WASHINGTON --- Housing construction fell in February as winter blizzards held down activity in the Northeast and South.

The Commerce Department said Tuesday that construction of new homes and apartments fell 5.9 percent in February to a seasonally adjusted annual rate of 575,000 units, slightly higher than the 570,000 that economists were expecting. January activity was revised up to a pace of 622,000 units, the strongest showing in 14 months.

Economists characterized the February dip as weather-related, though they said any housing rebound this year is likely to be modest at best, given a variety of headwinds from record home foreclosures to high unemployment.

Greece receives some relief on credit rating

BRUSSELS --- Greece won some respite from financial market pressure Tuesday as ratings agency Standard & Poor's took the country off credit watch for a possible downgrade -- a day after eurozone governments laid out a vague blueprint for possible loans to help the indebted country.

S&P's announcement that it was no longer considering a downgrade after Greece made bigger budget cuts is the strongest sign yet that markets might see less chance of the country failing to repay its debts.

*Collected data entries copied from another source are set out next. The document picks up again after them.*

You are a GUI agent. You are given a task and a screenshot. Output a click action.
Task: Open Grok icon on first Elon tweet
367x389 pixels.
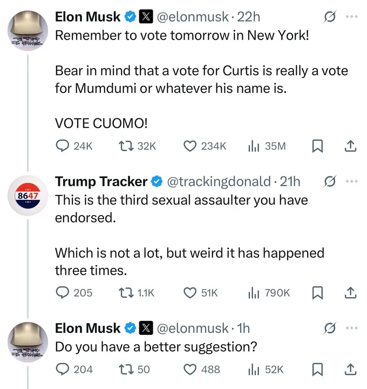(x=327, y=17)
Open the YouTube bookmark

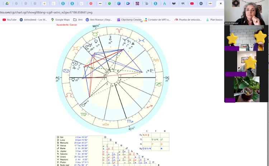pyautogui.click(x=9, y=20)
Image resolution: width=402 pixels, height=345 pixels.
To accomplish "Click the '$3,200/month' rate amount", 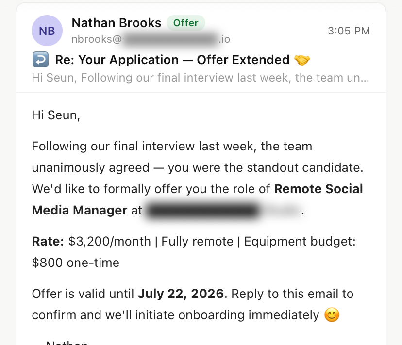I will (x=109, y=241).
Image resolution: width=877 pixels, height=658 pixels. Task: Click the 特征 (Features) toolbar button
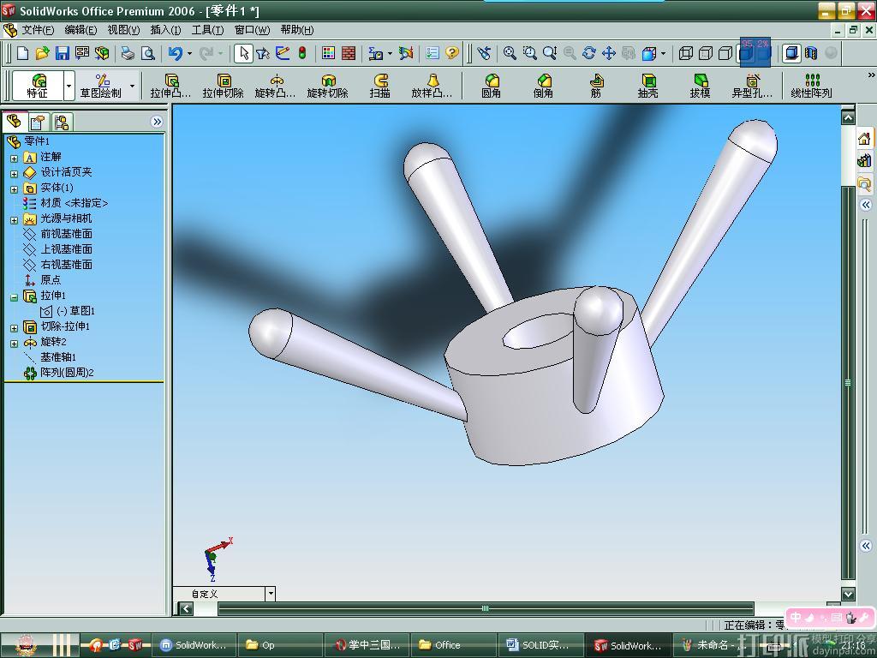tap(38, 85)
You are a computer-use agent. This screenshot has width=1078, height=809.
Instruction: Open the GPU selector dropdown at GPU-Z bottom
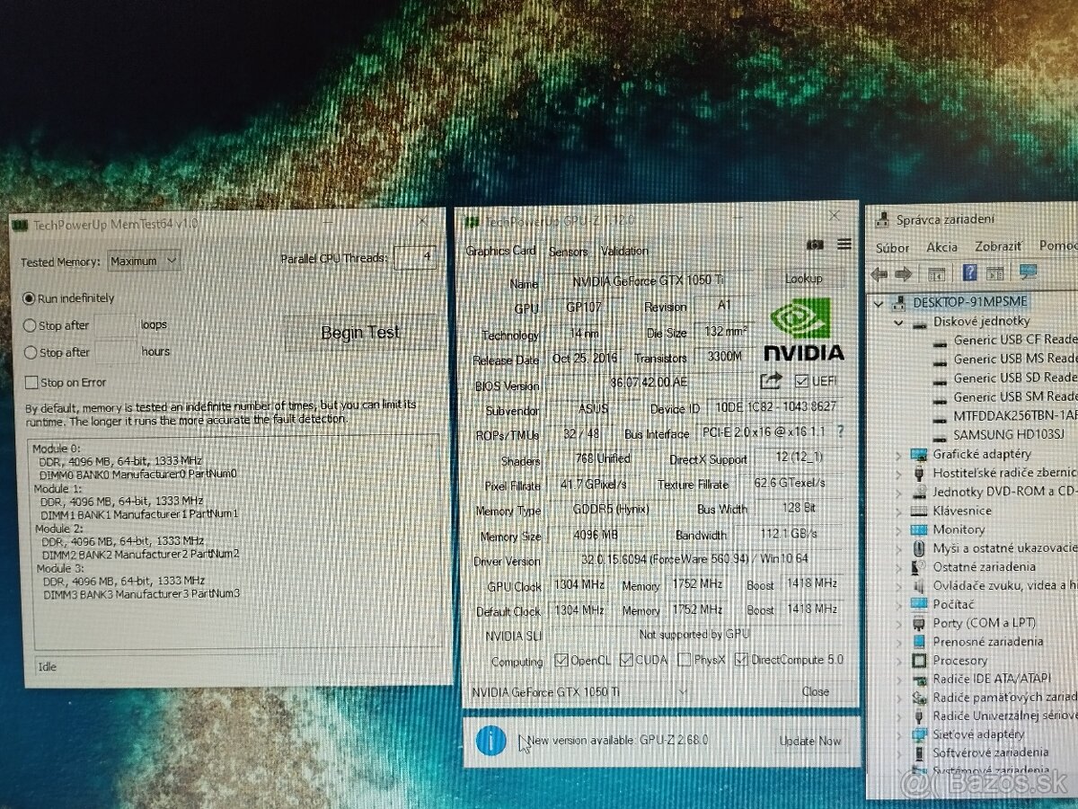pyautogui.click(x=683, y=691)
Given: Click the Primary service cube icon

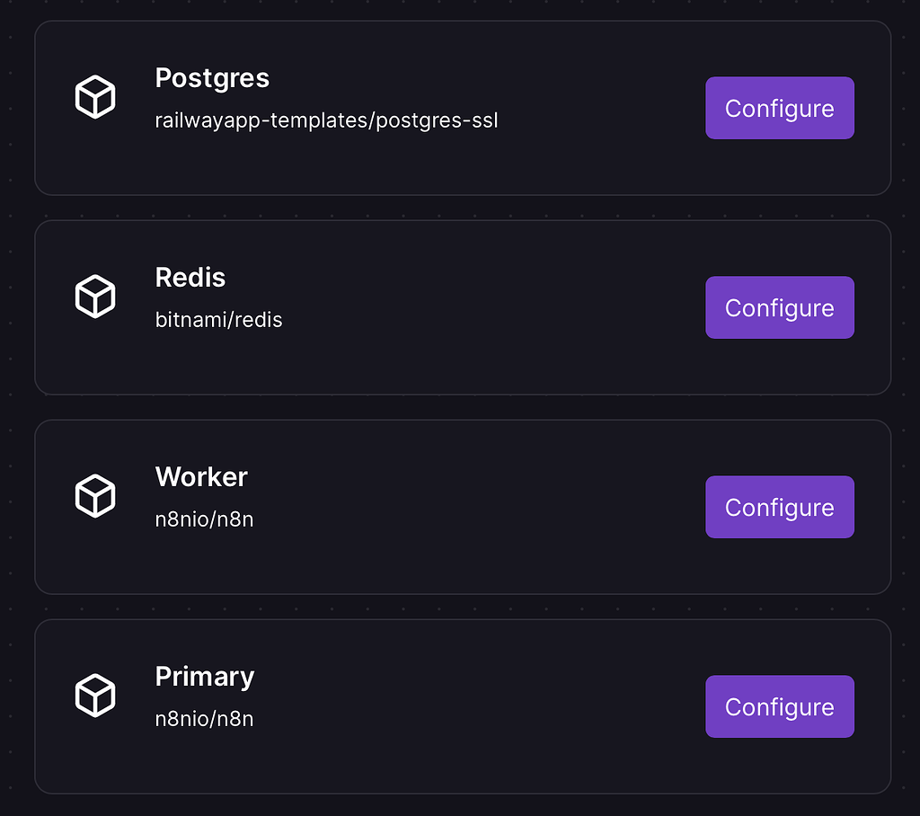Looking at the screenshot, I should [95, 695].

A Greek default would be a serious blow for Europe's currency union, showing that eurozone countries are unable or unwilling to lend their own money to one of their members.

PepsiCo cuts sugary drinks from schools

NEW YORK --- PepsiCo plans to remove sugary drinks from schools worldwide, following the success of programs in the U.S. aimed at cutting down on childhood obesity.

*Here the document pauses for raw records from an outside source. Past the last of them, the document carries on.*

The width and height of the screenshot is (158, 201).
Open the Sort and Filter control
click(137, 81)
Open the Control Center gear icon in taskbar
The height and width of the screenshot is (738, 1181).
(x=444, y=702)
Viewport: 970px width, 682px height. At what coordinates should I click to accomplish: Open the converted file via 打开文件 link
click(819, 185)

The company said Tuesday it will remove full-calorie, sweetened drinks from schools in more than 200 countries by 2012, marking the first such move by a major soft drink producer.

Both PepsiCo Inc., the world's second-biggest soft drink maker, and No. 1 player Coca-Cola Co. adopted guidelines to stop selling sugary drinks in U.S. schools in 2006.

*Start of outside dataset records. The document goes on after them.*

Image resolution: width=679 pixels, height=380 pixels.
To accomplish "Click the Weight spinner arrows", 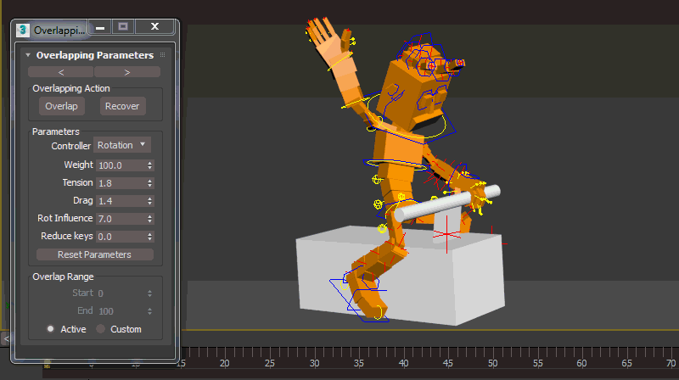I will (x=150, y=165).
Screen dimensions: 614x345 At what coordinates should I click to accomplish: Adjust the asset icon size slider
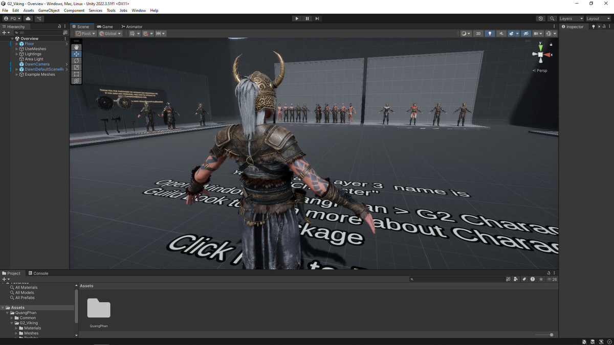point(551,335)
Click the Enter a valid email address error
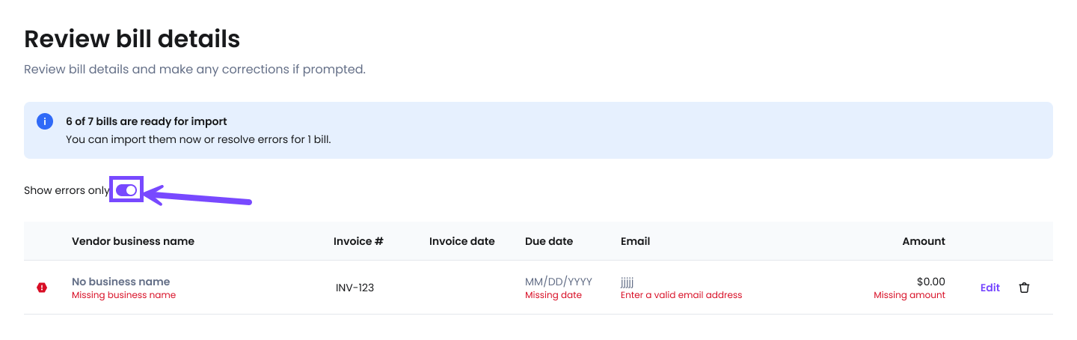This screenshot has height=340, width=1077. 681,295
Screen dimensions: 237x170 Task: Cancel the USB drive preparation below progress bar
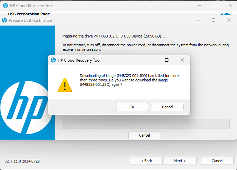coord(144,135)
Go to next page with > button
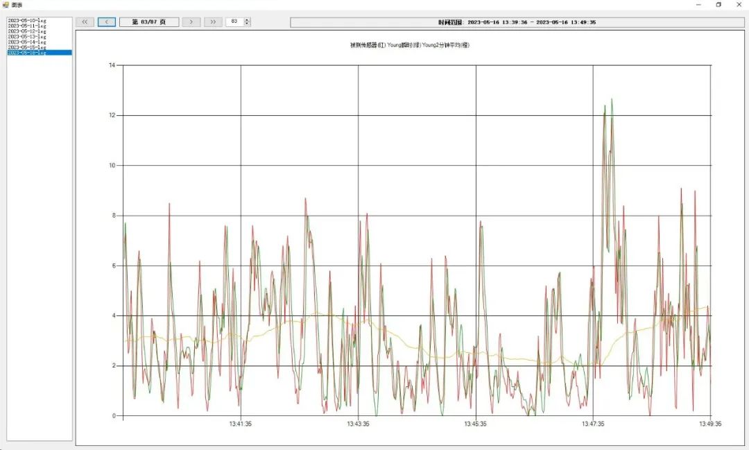This screenshot has height=450, width=749. coord(191,22)
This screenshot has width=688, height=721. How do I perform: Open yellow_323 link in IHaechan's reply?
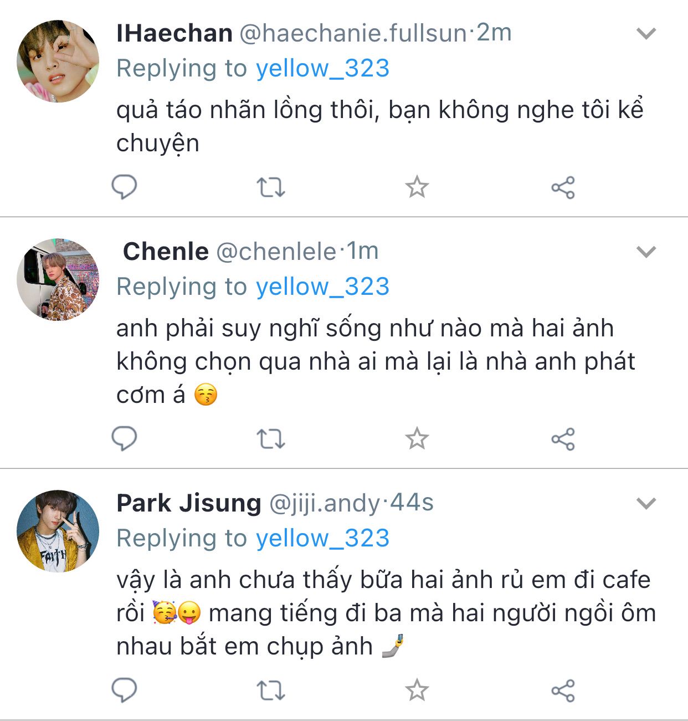tap(322, 68)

GE promises increase in dividend in 2011

HARTFORD, CONN. --- General Electric Co. says it will increase its dividend in 2011, two years after the industrial and commercial conglomerate reduced it to save money as its financial arm struggled in the recession.

The company also sees potential for retiring its preferred stock and opportunities for stock buybacks.

GE cut its quarterly dividend in 2009 to 10 cents per share from 31 cents. It has remained at 10 cents per share since then. It was GE's first dividend cut since the Great Depression.